Date & Time: Apr 9, 2008 at 2327 LT
Operator:
Registration:
VH-OZA
Flight Phase:
Takeoff (climb)
Flight Type:
Cargo
Survivors:
No
Schedule:
Sydney – Brisbane
MSN:
AC-600
YOM:
1984
Country:
Australia
Region:
Oceania
Crew on board:
1
Crew fatalities:
1
Pax on board:
0
Pax fatalities:
0
Other fatalities:
0
Total fatalities:
1
Captain / Total flying hours:
4873
Captain / Total hours on type:
175
Aircraft flight hours:
32339
Aircraft flight cycles:
46710
Circumstances:
On 9 April 2008, at 2325 Eastern Standard Time, a Fairchild Industries Inc. SA227-AC (Metro III) aircraft, registered VH-OZA, departed Sydney Airport, New South Wales on a freight charter flight to Brisbane, Queensland with one pilot on board. The aircraft was subsequently observed on radar to be turning right, contrary to air traffic control instructions to turn left to an easterly heading. The pilot reported that he had a ‘slight technical fault’ and no other transmissions were heard from the pilot. Recorded radar data showed the aircraft turning right and then left, followed by a descent and climb, a second right turn and a second descent before radar returns were lost when the aircraft was at an altitude of 3,740 ft above mean sea level and descending at over 10,000 ft/min.
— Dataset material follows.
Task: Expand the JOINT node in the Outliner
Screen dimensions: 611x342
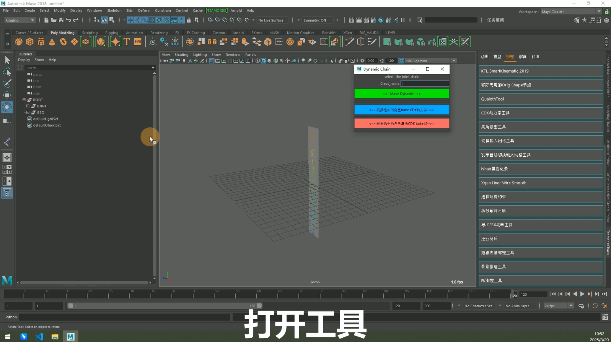Action: coord(28,106)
Air traffic control initiated search actions and search vessels later recovered a small amount of aircraft wreckage floating in the ocean, south of the last recorded radar position. The pilot was presumed to be fatally injured and the aircraft was destroyed. Both of the aircraft’s on-board flight recorders were subsequently recovered from the ocean floor. They contained data from a number of previous flights, but not for the accident flight. There was no evidence of a midair breakup of the aircraft.
Probable cause:
Contributing Safety Factors:
- It was very likely that the aircraft’s alternating current electrical power system was not energised at any time during the flight.
- It was very likely that the aircraft became airborne without a functioning primary attitude reference or autopilot that, combined with the added workload of managing the ‘slight technical fault’, led to pilot spatial disorientation and subsequent loss of control.
Other Safety Factors:
- The pilot’s Metro III endorsement training was not conducted in accordance with the operator’s approved training and checking manual, with the result that the pilot’s competence and ultimately, safety of the operation could not be assured. [Significant safety issue].
- The chief pilot was performing the duties and responsibilities of several key positions in the operator’s organisational structure, increasing the risk of omissions in the operator’s training and checking requirements.
- The conduct of the flight single-pilot increased the risk of errors of omission, such as not turning on or noticing the failure of aircraft items and systems, or complying with directions.